◆ Exercise directions:
Scan the records below for the line containing "This screenshot has height=952, width=1284." and the line containing "Task: Click the Explore Product View button". Copy both, plus every line between, exactly.

◆ Provided data:
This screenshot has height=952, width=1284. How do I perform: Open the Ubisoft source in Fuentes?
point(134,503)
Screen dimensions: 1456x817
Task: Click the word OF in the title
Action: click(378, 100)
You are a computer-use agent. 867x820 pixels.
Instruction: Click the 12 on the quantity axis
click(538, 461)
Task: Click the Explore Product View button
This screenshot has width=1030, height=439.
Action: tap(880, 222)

---

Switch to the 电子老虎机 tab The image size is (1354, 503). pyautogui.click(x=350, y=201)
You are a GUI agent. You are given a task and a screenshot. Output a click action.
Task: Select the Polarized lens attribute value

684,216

◆ Task answer:
This screenshot has height=952, width=1284. How do I perform: Open the Ubisoft source in Fuentes?
point(134,503)
Screen dimensions: 1456x817
Task: Click the word OF in the title
Action: click(378, 100)
You are a computer-use agent. 867x820 pixels.
Instruction: Click the 12 on the quantity axis
click(538, 461)
Task: Click the Explore Product View button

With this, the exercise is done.